# Exercises to complete
1. Please reproduce, word for word, the part of the scar camouflage text below from "A paramedical tattooing" up to and including "concealment, not removal.".
2. List the three things the scar camouflage text below says are the same when the procedure is offered through Swissa Med Spa.

# Source text
════════════════════

Scar camouflage.
Paramedical tattooing that blends a mature scar into the surrounding skin tone — the same technique the Ruth Swissa studio is known for nationally, now performed inside the Med Spa's clinical envelope.

A paramedical tattooing procedure that deposits skin-tone-matched pigment into a mature scar so it blends with the surrounding skin. The same technique Ruth Swissa has performed for twenty-five years at the paramedical studio next door — now offered through the Med Spa for patients who want the procedure planned alongside a medical-aesthetic care team (laser scar revision before, biostimulator follow-ups after, all in one building). The pigment is permanent. The result is concealment, not removal.
Paramedical work, in a clinical envelope.
Scar camouflage has lived at Ruth Swissa for twenty-five years. It is what the studio is known for nationally — the patients arrive from across the country because the technique is hers. None of that changes.
What is new: the procedure is now also offered through Swissa Med Spa. Same building, same practitioners, same outcomes. The difference is the envelope. A scar-camouflage patient at the Med Spa is planned alongside a medical-aesthetic team. If laser scar revision should come first to flatten texture before pigment is placed, it is scheduled in the same visit. If a biostimulator like Sculptra would help the surrounding tissue, that conversation happens at the same consultation. We did not move the service. We extended where the conversation can happen.

════════════════════

# Information supplied
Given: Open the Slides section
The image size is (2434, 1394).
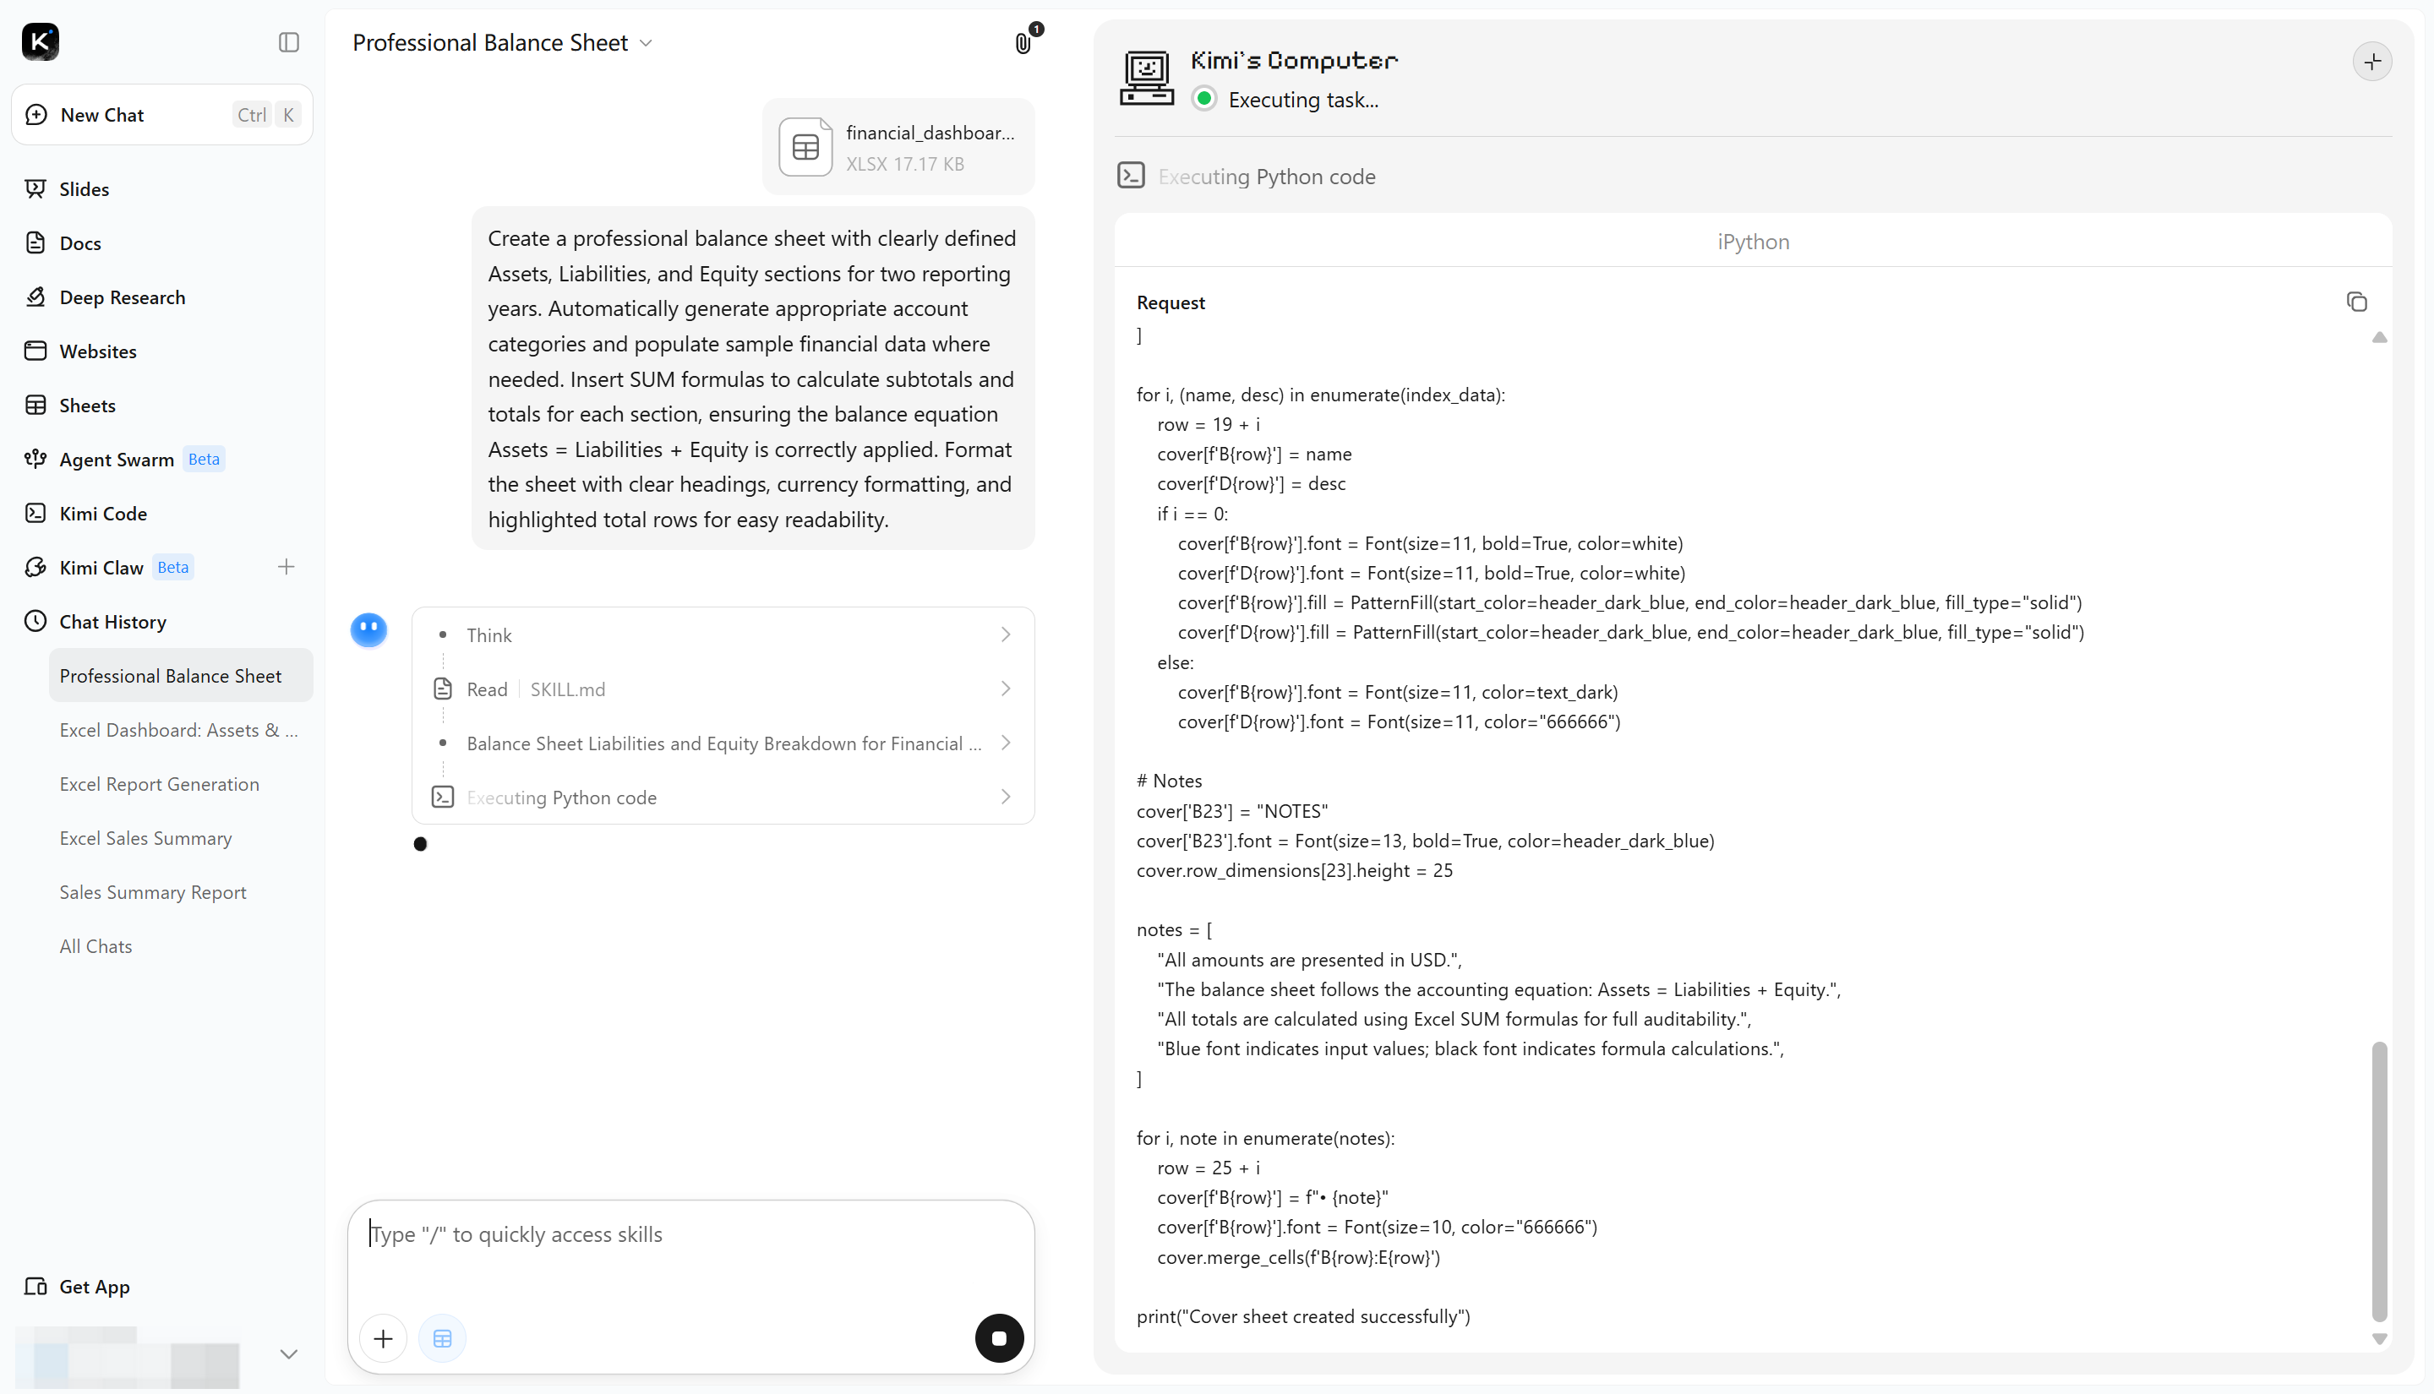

════════════════════

# Task-by-task solutions
1.
A paramedical tattooing procedure that deposits skin-tone-matched pigment into a mature scar so it blends with the surrounding skin. The same technique Ruth Swissa has performed for twenty-five years at the paramedical studio next door — now offered through the Med Spa for patients who want the procedure planned alongside a medical-aesthetic care team (laser scar revision before, biostimulator follow-ups after, all in one building). The pigment is permanent. The result is concealment, not removal.

2. The building, the practitioners, and the outcomes.